Вытянувшись, жрец распростер руки над головою стражника. Его святейшеству пришлось встать на цыпочки, чтобы дотянуться. Лицо верзилы засветилось неподдельным счастьем, как будто жрец дал ему взятку в размере годового жалования. Выкатив грудь колесом, стражник отсалютовал священнику и бодро замаршировал вперед. Спустя три шага верзила уткнулся носом в каменную стену. Немного смутившись, страж развернулся и направился восвояси. Судя по гордой осанке и орлиному взору, всем бандитам и ворам Алиссии надлежало немедленно забиться в самые глубокие норы города.
— Пойдем, мальчик, — сказал священник, поманив рукой.
Я испуганно посмотрел на жреца. Злым он, разумеется, не выглядел, но что влиятельному церковному иерарху могло понадобиться от бездомного сироты? О бескорыстии священники любили только рассуждать, предпочтительно перед толпой прихожан. Смысл напыщенной проповеди, как правило, сводился к "скромной" просьбе пожертвовать на нужды церкви часть своего достатка. Помогать бедным и больным дело тоже Богоугодное, но грязный нищий хоть и будет искренне благодарен, зато не сможет оплатить свои многочисленные прегрешения перед Светлым Владыкой.
— Пойдем же, — повторил священник.
Я неуверенно поднялся. Боль в колене тут же дала о себе знать.
— Сильно ушибся? — спросил жрец.
Я кивнул, а затем, вспомнив, как надлежит обращаться к иерарху, добавил:
— Ваше святейшество....
Получилось нелепо. Кивок и дурацкое: "ваше святейшество". Не выдержав, я покраснел.
Священник протянул ко мне руки, а затем закрыл глаза и пробормотал несколько странных фраз. Неожиданно я почувствовал, как внутри моего тела поднимается мощная целительная волна. Сначала пропала резкая боль, а спустя мгновенье от огромной красной ссадины не осталось и следа. Даже въевшаяся в кожу вековая грязь куда-то испарилась.
— Ваше святейшество потратили волшебный кристалл?! — ахнул я.
Жрец рассмеялся, а затем развернулся и направился вдоль по улице. Махнув рукой, он приказал мне следовать за ним.
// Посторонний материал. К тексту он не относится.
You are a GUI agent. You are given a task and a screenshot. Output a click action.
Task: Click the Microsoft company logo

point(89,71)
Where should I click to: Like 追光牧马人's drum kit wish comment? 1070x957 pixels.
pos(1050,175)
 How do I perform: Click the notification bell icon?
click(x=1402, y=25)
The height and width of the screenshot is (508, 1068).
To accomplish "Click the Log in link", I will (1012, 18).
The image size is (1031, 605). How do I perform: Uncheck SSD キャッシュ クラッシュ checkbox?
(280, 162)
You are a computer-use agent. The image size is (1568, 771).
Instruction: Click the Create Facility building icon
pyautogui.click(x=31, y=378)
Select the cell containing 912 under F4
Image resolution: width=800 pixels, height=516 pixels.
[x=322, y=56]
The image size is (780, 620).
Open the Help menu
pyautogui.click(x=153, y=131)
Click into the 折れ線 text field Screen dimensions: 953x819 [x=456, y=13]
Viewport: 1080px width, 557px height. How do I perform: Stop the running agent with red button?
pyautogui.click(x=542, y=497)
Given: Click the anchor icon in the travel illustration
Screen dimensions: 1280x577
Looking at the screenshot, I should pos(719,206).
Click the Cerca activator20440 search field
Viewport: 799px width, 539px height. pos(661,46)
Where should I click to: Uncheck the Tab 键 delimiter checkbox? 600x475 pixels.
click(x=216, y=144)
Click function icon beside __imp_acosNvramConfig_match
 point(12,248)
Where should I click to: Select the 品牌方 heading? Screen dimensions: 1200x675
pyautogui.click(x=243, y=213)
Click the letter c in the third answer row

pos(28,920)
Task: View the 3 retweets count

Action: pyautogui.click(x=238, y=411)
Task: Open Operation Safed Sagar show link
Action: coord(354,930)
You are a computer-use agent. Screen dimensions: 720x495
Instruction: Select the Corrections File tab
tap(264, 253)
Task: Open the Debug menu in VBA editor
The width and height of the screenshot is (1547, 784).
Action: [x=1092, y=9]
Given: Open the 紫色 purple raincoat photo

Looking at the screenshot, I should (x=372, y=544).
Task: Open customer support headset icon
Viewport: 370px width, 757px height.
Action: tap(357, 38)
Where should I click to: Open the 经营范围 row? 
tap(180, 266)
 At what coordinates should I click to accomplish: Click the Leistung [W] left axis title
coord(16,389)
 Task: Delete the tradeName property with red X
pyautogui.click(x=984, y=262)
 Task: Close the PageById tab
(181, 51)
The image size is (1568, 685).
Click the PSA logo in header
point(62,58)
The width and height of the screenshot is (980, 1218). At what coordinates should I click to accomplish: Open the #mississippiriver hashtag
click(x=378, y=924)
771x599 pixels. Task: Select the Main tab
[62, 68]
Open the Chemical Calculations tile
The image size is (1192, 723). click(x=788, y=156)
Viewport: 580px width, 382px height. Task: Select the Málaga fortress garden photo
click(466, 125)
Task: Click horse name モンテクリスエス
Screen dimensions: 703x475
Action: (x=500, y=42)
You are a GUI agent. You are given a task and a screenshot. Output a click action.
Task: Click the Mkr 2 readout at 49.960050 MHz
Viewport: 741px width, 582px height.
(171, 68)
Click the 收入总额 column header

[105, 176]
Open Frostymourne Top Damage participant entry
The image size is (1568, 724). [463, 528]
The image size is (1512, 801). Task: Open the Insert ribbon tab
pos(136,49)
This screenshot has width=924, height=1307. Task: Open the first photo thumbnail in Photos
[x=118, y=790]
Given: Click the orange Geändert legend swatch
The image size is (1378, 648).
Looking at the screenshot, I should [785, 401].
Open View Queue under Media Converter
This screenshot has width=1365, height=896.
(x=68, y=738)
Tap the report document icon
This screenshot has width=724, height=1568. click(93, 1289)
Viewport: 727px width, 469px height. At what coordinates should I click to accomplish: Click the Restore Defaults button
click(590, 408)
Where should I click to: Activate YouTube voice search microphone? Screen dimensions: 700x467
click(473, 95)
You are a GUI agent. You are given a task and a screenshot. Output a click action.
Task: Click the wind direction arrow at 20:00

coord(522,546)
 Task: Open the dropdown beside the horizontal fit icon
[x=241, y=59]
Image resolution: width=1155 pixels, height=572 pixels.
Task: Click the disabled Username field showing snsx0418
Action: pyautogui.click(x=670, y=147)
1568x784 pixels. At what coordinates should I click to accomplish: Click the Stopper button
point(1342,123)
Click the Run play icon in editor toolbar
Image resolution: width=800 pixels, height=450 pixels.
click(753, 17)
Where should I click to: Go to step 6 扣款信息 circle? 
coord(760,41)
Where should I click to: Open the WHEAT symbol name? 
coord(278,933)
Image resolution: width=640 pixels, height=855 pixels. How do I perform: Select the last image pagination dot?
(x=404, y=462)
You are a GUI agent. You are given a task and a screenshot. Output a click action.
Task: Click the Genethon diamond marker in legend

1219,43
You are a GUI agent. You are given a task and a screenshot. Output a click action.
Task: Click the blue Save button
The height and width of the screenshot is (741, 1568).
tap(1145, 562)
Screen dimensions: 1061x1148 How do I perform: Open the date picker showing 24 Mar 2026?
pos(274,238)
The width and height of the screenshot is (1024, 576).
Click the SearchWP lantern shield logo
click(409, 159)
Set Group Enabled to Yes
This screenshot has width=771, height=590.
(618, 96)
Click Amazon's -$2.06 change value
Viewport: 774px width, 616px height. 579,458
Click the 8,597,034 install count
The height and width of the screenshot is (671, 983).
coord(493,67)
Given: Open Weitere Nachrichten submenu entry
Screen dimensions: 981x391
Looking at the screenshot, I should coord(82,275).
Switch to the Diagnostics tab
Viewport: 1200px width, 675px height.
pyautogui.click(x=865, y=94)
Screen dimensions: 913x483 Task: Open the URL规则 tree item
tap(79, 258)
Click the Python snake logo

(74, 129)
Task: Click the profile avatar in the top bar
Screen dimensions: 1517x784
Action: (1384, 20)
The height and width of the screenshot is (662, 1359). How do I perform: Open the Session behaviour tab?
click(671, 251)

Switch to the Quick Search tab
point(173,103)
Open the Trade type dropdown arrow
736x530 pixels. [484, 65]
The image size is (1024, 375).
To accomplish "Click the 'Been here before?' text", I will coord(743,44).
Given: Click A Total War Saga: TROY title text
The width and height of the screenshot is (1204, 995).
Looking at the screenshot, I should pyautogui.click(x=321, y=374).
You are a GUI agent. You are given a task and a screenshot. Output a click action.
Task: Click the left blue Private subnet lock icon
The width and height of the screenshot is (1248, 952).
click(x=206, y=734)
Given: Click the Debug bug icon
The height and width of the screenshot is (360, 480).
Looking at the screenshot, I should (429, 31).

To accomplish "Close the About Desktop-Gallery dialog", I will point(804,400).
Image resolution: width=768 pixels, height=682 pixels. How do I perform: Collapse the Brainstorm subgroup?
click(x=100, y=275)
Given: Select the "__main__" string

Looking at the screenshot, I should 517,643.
Я по-прежнему не понимал, что священнику нужно от нищего сироты, но ослушаться не посмел.
— И что же ты знаешь о предназначении магических кристаллов? — поинтересовался жрец, когда мы отошли от прилавка Марфы.
— Без кристаллов нет магии, и камни очень дорогие, ваше святейшество, — сказал я, — боюсь, у меня нет при себе жертвы, достаточной, чтобы отплатить вам за помощь.
Жрец недовольно поморщился.
— Почему ты так думаешь? — поинтересовался он. — Отказ от воровства стал бы вполне подходящей жертвой за потраченный кристалл.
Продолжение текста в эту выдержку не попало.